Systems comprised of immiscible liquids held in non-equilibrium shapes by the interfacial assembly and jamming of nanoparticle−polymer surfactants have significant potential to advance catalysis, chemical separations, energy storage and conversion. Spatially directing functionality within them and coupling processes in both phases remains a challenge. Here, we exploit nanoclay−polymer surfactant assemblies at an oil−water interface to produce a semi-permeable membrane between the liquids, and from them all-liquid fluidic devices with bespoke properties. Flow channels are fabricated using micropatterned 2D substrates and liquid-in-liquid 3D printing. The anionic walls of the device can be functionalized with cationic small molecules, enzymes, and colloidal nanocrystal catalysts. Multi-step chemical transformations can be conducted within the channels under flow, as can selective mass transport across the liquid−liquid interface for in-line separations. These all-liquid systems become automated using pumps, detectors, and control systems, revealing a latent ability for chemical logic and learning.
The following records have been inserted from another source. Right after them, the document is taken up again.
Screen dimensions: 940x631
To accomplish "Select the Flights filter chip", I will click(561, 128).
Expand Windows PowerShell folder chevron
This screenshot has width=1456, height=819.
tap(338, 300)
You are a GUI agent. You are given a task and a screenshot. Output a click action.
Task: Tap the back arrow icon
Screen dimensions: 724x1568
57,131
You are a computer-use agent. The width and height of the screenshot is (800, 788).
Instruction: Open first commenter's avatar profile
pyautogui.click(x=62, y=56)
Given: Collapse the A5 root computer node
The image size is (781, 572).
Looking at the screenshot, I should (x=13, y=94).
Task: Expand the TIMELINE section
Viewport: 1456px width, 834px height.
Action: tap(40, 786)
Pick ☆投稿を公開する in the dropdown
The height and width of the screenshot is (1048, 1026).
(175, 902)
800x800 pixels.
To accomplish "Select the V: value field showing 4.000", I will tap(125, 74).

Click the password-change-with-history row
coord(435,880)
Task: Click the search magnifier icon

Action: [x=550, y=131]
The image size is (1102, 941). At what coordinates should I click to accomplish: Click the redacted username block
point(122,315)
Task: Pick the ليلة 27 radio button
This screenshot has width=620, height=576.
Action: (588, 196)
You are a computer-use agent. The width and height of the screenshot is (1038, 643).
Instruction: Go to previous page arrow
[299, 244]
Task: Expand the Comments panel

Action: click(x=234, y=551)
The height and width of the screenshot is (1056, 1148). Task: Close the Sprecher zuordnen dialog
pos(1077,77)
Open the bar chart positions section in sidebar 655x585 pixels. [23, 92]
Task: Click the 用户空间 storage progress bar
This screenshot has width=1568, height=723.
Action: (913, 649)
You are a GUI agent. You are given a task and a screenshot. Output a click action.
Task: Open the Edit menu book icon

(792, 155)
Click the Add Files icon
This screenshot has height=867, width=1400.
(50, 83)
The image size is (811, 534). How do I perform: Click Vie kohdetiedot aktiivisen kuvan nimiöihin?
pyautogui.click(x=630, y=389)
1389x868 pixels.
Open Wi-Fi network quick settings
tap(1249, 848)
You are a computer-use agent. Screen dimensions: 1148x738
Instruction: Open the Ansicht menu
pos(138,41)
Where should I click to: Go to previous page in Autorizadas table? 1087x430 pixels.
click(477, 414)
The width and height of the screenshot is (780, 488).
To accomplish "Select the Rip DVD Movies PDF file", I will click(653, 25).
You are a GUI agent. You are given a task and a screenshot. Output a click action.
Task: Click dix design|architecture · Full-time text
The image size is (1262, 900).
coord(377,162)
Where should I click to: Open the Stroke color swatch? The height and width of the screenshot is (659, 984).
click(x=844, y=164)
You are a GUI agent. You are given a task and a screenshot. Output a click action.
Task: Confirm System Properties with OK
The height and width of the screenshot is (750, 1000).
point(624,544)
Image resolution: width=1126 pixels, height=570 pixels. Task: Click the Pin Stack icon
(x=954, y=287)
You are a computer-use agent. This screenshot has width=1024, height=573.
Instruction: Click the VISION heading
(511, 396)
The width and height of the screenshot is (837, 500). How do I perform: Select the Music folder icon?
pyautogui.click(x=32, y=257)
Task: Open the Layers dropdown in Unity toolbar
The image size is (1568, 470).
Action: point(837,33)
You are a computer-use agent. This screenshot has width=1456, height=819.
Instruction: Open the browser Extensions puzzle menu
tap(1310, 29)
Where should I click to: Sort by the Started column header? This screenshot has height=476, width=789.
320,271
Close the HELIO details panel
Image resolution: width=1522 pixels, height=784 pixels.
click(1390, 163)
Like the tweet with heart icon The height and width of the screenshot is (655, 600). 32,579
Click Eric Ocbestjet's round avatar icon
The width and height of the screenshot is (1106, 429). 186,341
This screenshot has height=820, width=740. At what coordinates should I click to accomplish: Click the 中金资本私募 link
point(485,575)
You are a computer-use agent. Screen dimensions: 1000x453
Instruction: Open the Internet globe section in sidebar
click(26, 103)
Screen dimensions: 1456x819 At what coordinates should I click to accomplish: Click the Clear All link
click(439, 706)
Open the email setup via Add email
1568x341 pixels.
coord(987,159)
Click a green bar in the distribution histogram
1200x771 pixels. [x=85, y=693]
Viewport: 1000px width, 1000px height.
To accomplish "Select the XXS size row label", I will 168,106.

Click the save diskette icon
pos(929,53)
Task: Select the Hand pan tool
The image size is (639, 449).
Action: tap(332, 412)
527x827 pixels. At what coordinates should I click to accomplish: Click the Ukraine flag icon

The ability to shape immiscible liquids into prescribed architectures and reconfigure them on-demand is an emerging design paradigm in soft-matter materials chemistry. To trap a liquid indefinitely in a nonequilibrium shape within another liquid, a suitable elastic film must be assembled at the liquid–liquid interface.
The 3D all-liquid fluidic devices that are infinitely reconfigurable and endowed with spatially programmable functions. In turn, we gain insights into their potential for rendering chemical systems of arbitrary complexity to perform tasks, including chemical separations, multi-step chemical transformations, and chemical logic.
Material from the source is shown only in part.